**Exercise description**
Copy the records below word for word, starting at the first line and ending at the line that contains "will [383, 137].", with both of those lines included.

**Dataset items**
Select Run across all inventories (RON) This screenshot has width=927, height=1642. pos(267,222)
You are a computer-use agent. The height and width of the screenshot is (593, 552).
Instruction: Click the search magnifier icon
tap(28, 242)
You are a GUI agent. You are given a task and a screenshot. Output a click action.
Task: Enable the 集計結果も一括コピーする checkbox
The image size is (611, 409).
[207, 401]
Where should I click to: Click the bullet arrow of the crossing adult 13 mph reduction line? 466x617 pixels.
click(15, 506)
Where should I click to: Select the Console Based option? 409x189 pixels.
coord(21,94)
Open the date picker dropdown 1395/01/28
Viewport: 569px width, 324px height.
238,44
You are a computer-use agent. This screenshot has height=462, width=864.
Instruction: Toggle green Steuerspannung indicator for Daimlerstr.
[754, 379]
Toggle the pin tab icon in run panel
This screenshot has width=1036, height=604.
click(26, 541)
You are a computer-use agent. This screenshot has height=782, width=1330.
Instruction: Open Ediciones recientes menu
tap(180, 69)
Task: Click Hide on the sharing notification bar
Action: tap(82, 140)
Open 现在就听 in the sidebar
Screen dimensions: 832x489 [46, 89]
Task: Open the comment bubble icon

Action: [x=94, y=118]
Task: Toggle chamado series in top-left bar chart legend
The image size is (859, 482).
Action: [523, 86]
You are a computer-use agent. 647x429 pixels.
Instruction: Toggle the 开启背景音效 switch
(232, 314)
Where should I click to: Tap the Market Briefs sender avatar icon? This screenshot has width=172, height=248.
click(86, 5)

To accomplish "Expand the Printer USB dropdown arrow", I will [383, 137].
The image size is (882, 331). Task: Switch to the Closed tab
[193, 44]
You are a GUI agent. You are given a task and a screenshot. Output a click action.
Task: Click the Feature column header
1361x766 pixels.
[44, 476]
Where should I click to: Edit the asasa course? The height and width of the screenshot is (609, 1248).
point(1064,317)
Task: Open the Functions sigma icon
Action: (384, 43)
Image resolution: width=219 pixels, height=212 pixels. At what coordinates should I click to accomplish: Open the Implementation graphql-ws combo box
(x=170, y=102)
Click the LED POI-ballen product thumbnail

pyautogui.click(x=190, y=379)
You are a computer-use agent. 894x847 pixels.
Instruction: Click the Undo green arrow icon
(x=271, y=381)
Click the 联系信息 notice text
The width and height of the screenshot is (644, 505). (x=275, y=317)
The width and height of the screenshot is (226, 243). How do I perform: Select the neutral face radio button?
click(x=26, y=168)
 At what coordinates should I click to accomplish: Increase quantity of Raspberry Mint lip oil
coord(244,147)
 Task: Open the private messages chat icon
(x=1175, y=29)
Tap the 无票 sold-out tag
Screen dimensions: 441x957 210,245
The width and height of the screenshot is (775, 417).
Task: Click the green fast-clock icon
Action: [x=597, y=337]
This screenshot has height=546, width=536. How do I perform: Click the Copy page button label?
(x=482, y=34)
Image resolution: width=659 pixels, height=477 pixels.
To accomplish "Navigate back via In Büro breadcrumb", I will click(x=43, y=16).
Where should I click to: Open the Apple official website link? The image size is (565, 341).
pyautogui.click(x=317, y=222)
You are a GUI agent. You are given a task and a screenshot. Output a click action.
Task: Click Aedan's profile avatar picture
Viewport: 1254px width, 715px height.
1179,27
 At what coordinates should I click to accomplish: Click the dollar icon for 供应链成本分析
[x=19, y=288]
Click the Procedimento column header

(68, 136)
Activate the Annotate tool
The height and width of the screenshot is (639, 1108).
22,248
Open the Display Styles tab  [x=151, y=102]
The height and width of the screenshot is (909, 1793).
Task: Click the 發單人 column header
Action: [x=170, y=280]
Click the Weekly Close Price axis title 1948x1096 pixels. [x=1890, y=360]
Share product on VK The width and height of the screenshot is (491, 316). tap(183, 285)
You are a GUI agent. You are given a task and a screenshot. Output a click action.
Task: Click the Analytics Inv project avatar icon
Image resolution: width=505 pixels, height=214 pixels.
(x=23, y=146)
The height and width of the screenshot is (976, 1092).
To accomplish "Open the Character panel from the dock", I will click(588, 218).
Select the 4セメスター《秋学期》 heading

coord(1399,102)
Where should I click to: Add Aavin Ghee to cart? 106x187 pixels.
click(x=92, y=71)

**Output of the task**
Select Run across all inventories (RON) This screenshot has width=927, height=1642. pos(267,222)
You are a computer-use agent. The height and width of the screenshot is (593, 552).
Instruction: Click the search magnifier icon
tap(28, 242)
You are a GUI agent. You are given a task and a screenshot. Output a click action.
Task: Enable the 集計結果も一括コピーする checkbox
The image size is (611, 409).
[207, 401]
Where should I click to: Click the bullet arrow of the crossing adult 13 mph reduction line? 466x617 pixels.
click(15, 506)
Where should I click to: Select the Console Based option? 409x189 pixels.
coord(21,94)
Open the date picker dropdown 1395/01/28
Viewport: 569px width, 324px height.
238,44
You are a computer-use agent. This screenshot has height=462, width=864.
Instruction: Toggle green Steuerspannung indicator for Daimlerstr.
[754, 379]
Toggle the pin tab icon in run panel
This screenshot has width=1036, height=604.
click(26, 541)
You are a computer-use agent. This screenshot has height=782, width=1330.
Instruction: Open Ediciones recientes menu
tap(180, 69)
Task: Click Hide on the sharing notification bar
Action: tap(82, 140)
Open 现在就听 in the sidebar
Screen dimensions: 832x489 [46, 89]
Task: Open the comment bubble icon

Action: [x=94, y=118]
Task: Toggle chamado series in top-left bar chart legend
The image size is (859, 482).
Action: [523, 86]
You are a computer-use agent. 647x429 pixels.
Instruction: Toggle the 开启背景音效 switch
(232, 314)
Where should I click to: Tap the Market Briefs sender avatar icon? This screenshot has width=172, height=248.
click(86, 5)

To accomplish "Expand the Printer USB dropdown arrow", I will [383, 137].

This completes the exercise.